** Opening DATA TO EXAMINE block **

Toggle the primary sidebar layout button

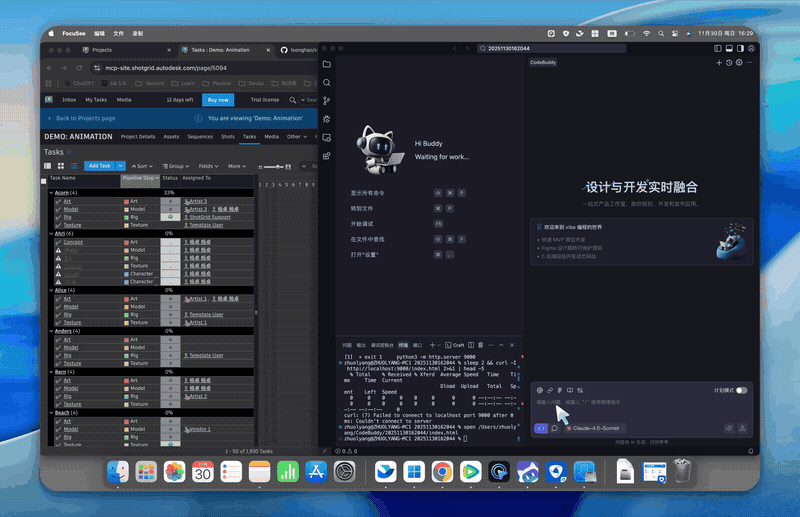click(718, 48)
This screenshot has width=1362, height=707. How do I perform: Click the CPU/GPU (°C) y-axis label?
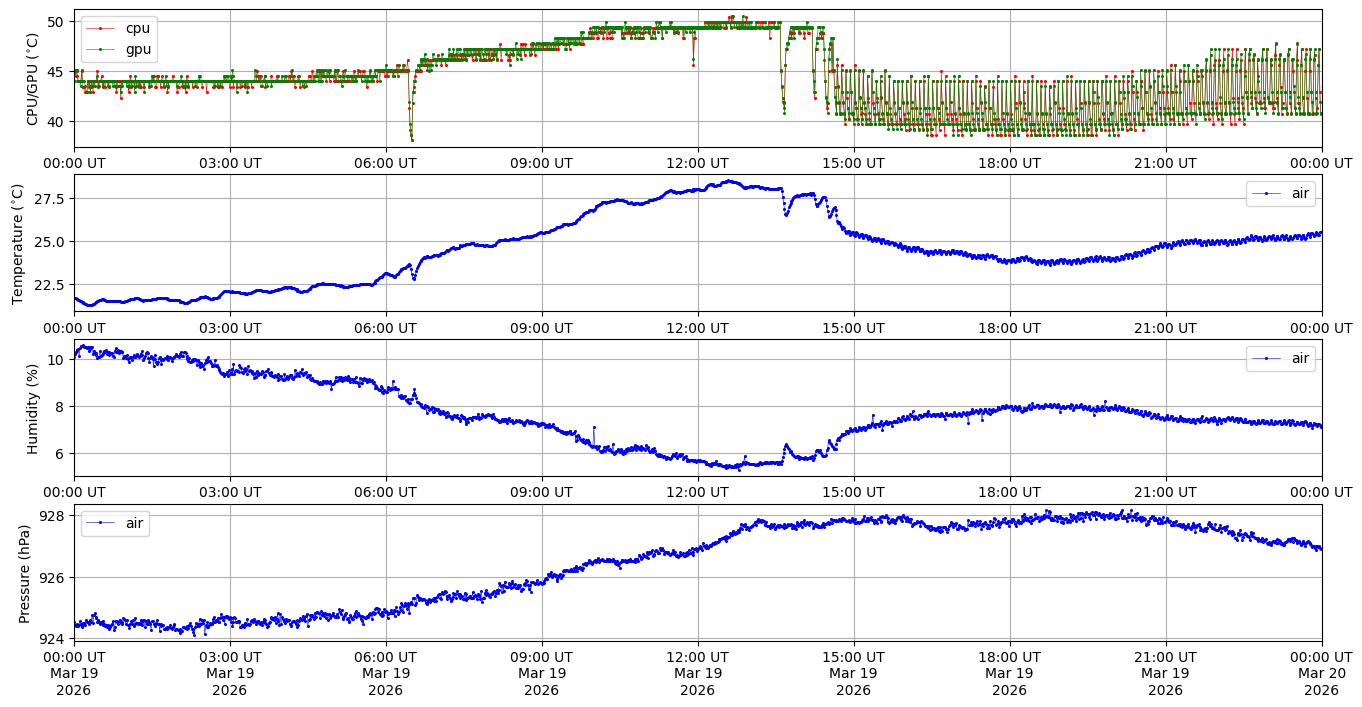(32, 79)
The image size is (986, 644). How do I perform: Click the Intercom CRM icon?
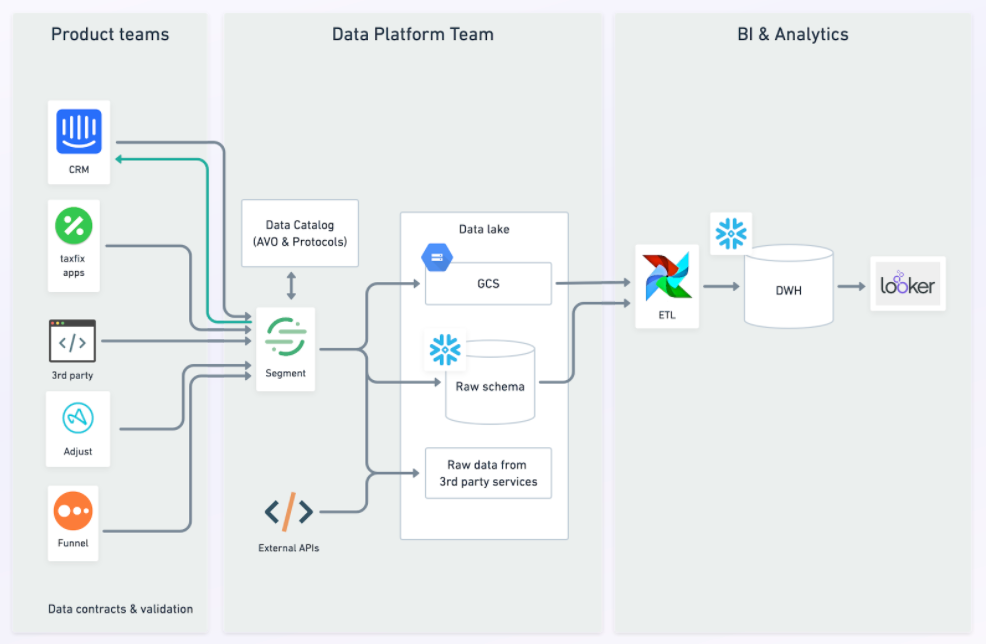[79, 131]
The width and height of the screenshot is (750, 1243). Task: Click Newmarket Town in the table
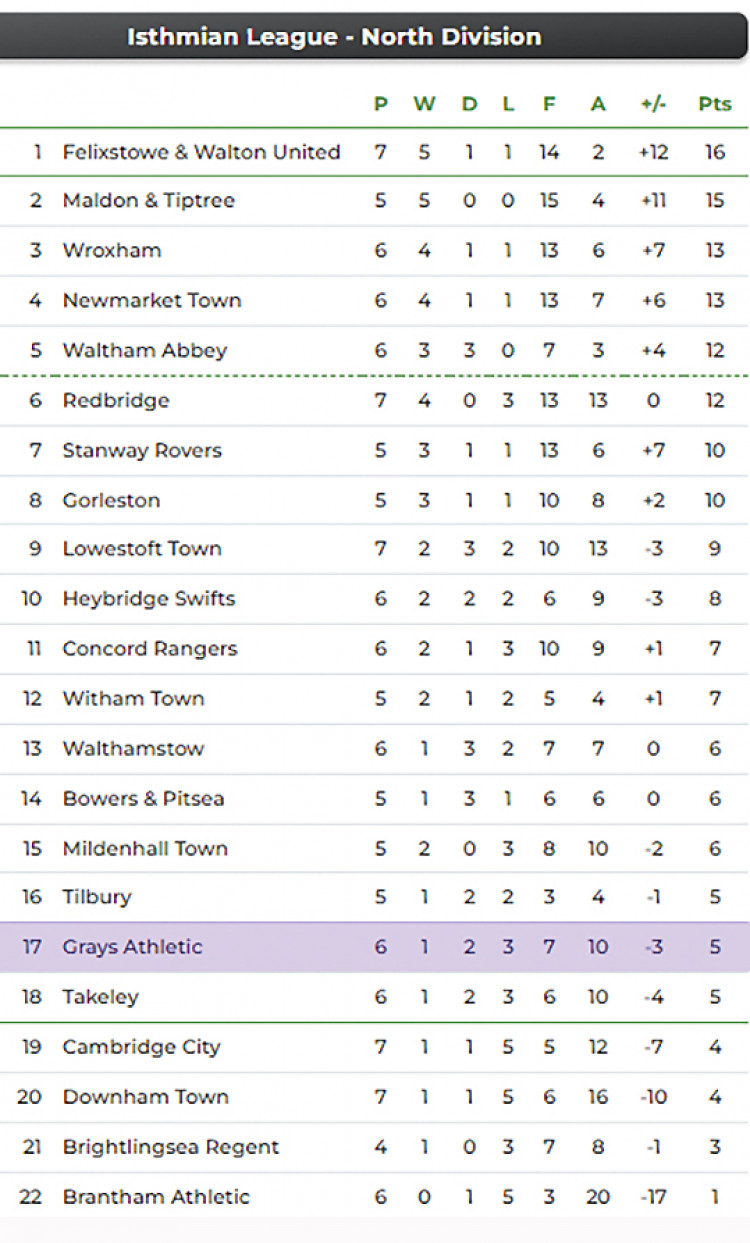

** Closing DATA TO EXAMINE block **

**WHAT TO WORK ON:** Return the preceding entries verbatim, with the pictures excluded.

**ANSWER AREA:**
Toggle the primary sidebar layout button

click(718, 48)
This screenshot has width=1362, height=707. How do I perform: Click the CPU/GPU (°C) y-axis label?
(32, 79)
The image size is (986, 644). How do I perform: Click the Intercom CRM icon?
[79, 131]
The width and height of the screenshot is (750, 1243). Task: Click Newmarket Town in the table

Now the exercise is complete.